The Oxtex soft tissue expander has the potential to replace existing tissue expanders, transform how some plastic surgery is done and open a market for entirely new procedures.
The concept of soft tissue expansion is very well established in this area. Oxtex offers surgeons a superior solution to currently available expanders, namely a self-inflating device whose expansion can be better controlled and whose expansion profile can be tailored to the individual surgical application. Oxtex soft tissue expanders reduce the number of times a patient has to visit the hospital thereby increasing patient benefit and reducing costs.
Soft-tissue expansion is a well-established concept in reconstructive surgery and surgeons have made use of this natural phenomenon for some time. It is a reliable method to provide additional cutaneous tissue which has the same texture, skin tone, colour, hair follicle density and distribution as the adjacent tissue. In the reconstructive domain, Oxtex soft tissue expanders address a wide range of surgical applications. Click here for selected applications:
Breast reconstruction should be offered to all women who have had a partial or total mastectomy - either immediately (i.e. at the time of their oncologic surgery) or as a delayed procedure (i.e. once they have recovered from their initial surgery). It is normally performed by using the woman's own tissue (either regional or distant flaps, which may be pedicled or free) or by utilising tissue expansion in a two-staged process. Step 1 is the insertion of the tissue expander device, which is then gradually inflated over a period of weeks or months. Step 2 entails expander removal and replacement with a permanent silicone or saline filled prosthesis. All reconstructive procedures may be completed by reconstruction of the nipple-areola complex. Oxtex devices offer an improvement over currently used balloon expanders because of their controlled self-inflating expansion profile.
Scar reconstruction generally requires release and/or excision of the old scar with the introduction of new skin either in the form of a skin graft or a flap. Flaps may be local, regional or distant. Tissue expansion is a method of developing loco-regional skin flaps which have the advantage of being of similar tone, quality and texture as the skin being reconstructed. Oxtex expanders can help to expand skin adjacent to the repair site. Once inserted, the expansion has a delayed onset of action to facilitate wound healing. The device expands at a controlled rate with full expansion taking place from one to several weeks to maximise skin quality and minimise the possibility of cutaneous necrosis.
Surgical procedures for congenital deformities cover a wide range of indications, from cleft palates and giant moles (congenital nevus) to fused fingers (syndactyly) and nasal hypoplasia (Binder’s syndrome). All these applications will benefit from the Oxtex soft tissue expansion technology with its controlled expansion profile and anisotropic directionality.
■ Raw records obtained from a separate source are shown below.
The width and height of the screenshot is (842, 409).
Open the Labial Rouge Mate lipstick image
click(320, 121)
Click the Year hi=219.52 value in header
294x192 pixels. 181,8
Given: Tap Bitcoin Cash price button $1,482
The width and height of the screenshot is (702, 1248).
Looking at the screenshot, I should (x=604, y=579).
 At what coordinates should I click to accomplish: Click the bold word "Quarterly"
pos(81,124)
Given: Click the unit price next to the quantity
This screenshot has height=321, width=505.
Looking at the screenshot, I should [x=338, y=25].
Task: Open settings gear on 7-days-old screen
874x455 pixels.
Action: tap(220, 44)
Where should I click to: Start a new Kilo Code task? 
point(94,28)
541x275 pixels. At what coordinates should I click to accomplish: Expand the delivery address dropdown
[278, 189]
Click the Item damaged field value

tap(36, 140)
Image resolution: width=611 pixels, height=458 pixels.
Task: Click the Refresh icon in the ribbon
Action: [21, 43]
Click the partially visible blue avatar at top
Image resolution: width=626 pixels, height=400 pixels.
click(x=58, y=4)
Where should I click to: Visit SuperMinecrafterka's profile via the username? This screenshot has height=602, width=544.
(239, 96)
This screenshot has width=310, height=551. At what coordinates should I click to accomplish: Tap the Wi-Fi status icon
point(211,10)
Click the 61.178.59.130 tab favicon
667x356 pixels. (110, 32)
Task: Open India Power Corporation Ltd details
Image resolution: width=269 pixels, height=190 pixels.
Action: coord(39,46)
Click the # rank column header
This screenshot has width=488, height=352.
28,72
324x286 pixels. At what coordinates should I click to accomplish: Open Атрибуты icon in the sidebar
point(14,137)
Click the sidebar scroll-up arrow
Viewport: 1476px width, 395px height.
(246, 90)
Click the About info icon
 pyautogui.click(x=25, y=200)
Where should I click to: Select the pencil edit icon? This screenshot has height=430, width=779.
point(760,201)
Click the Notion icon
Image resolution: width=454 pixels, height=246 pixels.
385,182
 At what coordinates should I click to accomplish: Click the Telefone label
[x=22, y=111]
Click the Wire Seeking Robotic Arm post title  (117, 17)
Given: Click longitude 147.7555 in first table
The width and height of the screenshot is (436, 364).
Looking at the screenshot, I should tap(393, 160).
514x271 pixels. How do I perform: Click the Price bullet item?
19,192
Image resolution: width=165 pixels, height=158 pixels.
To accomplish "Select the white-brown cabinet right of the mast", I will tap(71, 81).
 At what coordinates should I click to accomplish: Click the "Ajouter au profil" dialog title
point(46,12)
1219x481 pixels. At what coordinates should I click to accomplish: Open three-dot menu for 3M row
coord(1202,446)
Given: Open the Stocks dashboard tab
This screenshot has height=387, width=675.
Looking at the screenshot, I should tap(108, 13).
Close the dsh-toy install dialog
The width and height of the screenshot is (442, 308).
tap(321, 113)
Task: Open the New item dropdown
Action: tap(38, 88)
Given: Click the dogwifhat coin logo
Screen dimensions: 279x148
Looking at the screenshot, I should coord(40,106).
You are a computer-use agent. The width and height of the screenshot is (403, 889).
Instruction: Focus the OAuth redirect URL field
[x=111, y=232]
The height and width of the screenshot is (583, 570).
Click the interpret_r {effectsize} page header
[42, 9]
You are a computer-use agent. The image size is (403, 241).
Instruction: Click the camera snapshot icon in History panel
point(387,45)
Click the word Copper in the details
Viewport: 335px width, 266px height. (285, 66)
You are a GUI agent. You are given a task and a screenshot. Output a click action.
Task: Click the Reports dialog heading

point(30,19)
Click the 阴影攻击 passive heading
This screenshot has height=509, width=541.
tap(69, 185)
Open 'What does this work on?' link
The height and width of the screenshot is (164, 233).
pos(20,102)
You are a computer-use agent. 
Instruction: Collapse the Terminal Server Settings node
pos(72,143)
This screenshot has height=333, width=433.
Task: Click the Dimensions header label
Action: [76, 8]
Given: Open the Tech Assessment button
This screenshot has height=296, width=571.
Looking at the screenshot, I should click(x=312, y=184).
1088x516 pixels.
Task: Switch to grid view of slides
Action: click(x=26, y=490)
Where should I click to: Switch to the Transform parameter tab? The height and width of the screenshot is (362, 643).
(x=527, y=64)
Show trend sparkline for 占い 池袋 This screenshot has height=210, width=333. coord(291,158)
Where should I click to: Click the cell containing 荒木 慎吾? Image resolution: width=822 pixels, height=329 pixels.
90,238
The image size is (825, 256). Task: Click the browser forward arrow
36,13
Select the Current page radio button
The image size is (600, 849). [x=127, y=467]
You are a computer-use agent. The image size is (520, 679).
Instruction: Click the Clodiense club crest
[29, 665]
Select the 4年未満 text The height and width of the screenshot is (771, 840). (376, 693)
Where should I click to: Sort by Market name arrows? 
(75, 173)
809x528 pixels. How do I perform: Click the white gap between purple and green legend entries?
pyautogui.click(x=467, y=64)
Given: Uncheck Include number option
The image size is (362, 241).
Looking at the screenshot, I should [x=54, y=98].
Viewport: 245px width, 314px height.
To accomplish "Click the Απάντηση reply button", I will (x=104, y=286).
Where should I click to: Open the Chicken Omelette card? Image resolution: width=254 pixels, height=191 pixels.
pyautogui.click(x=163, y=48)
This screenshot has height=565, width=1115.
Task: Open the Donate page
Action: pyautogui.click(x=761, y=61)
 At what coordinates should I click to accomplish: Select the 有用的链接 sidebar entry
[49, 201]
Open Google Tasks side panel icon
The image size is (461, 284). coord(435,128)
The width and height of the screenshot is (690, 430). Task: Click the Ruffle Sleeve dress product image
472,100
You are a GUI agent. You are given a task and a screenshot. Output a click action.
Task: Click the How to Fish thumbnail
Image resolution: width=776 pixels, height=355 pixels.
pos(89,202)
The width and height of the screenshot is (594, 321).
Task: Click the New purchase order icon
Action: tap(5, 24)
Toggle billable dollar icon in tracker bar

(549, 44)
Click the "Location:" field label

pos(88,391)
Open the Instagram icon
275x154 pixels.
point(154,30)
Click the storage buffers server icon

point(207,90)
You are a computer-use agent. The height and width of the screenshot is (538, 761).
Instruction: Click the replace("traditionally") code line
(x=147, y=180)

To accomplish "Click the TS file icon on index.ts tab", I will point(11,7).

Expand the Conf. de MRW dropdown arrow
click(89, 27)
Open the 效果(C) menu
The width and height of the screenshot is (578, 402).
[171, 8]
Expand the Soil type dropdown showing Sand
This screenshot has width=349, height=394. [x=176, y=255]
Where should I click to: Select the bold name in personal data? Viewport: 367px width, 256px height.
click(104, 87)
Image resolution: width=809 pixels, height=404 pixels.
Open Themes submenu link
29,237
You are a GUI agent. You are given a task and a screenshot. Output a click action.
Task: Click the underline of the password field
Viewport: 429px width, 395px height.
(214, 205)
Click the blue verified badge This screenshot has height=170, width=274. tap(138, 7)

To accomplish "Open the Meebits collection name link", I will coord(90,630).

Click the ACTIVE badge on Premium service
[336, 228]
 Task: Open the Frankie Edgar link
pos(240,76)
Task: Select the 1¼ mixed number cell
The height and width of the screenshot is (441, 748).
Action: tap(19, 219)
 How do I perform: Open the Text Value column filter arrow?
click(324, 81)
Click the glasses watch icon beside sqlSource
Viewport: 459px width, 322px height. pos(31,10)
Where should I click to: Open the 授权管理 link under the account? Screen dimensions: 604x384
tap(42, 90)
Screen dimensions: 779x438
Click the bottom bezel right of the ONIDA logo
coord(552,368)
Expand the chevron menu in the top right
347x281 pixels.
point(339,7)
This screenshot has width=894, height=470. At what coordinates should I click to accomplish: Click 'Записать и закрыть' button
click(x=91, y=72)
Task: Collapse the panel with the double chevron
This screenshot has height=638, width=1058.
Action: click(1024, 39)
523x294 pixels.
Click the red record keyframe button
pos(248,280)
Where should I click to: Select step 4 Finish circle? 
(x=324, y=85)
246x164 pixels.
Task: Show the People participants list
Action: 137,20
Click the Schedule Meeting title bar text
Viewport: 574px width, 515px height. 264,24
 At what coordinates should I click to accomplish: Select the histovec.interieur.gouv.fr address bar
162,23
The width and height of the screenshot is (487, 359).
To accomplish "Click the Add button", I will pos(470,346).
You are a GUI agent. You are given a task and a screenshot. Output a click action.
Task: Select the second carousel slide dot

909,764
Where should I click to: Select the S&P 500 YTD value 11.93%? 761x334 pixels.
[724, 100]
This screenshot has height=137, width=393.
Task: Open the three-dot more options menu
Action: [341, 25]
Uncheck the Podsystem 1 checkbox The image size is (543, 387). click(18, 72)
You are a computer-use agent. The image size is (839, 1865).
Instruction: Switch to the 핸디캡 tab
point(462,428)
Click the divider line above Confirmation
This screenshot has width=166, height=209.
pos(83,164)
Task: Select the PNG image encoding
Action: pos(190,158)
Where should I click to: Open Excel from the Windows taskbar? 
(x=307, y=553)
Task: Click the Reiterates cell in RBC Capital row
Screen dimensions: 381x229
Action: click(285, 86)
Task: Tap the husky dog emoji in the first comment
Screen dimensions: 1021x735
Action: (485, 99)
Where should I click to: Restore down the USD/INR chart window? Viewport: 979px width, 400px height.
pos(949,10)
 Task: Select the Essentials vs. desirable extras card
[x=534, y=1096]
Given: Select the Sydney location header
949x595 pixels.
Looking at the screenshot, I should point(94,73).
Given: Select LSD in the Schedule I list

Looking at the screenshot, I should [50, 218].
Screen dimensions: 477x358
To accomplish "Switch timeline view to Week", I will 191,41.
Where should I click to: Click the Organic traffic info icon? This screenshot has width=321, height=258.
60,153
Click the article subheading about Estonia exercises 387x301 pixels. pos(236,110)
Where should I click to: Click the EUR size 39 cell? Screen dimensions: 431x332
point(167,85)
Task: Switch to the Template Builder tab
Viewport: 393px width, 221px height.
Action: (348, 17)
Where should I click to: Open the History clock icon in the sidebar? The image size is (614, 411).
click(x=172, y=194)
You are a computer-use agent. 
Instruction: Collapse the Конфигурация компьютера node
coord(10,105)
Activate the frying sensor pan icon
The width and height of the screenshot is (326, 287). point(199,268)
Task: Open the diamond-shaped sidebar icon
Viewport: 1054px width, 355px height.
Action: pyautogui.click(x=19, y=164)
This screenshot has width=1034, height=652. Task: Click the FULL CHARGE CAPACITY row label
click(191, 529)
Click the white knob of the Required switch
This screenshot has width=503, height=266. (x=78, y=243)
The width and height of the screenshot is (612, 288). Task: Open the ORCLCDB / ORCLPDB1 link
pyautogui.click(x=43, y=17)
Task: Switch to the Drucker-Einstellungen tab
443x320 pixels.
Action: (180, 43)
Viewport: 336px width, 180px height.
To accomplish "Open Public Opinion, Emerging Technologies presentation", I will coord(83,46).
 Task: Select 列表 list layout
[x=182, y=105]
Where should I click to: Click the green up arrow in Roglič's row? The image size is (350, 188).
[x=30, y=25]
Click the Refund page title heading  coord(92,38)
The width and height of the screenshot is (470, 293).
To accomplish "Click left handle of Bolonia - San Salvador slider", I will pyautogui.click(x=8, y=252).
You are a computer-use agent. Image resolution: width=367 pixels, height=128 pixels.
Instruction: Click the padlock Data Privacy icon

Oxtex devices also offer soft tissue expansion solutions for a range of craniofacial and orthognathic applications following trauma or tumour removal. Due to their controlled expansion properties they will allow new soft tissue to be generated, something hitherto not achievable with currently available expanders.
Cosmetic surgery for aesthetic purposes is a growing market worldwide. The most common surgical procedure in which soft tissue expanders may be used is breast augmentation. An implant is inserted in a pocket either behind the pectoral muscle against the chest wall or behind the breast tissue above the pectoral muscles. Implants contain either saline solution or silicone gel.
Breast implant surgery is the most common type of cosmetic surgery carried out on women in the UK. Breast implants can be used for two purposes, reconstructive – to reconstruct the breast mound following total or partial mastectomy (the surgical removal of the breast often used to treat breast cancer) or cosmetic – to enhance the size and shape of the breast for aesthetic purposes.
Chin augmentation (genioplasty) using surgical implants can alter the underlying structure of the face, providing better balance to the facial features. This operation is often, but not always, performed at the time of a rhinoplasty (nose correction) to help balance the facial proportions. Chin augmentation and nose corrections are popular because they are relatively easy operations for the patient while producing noticeable changes in the silhouette of the face.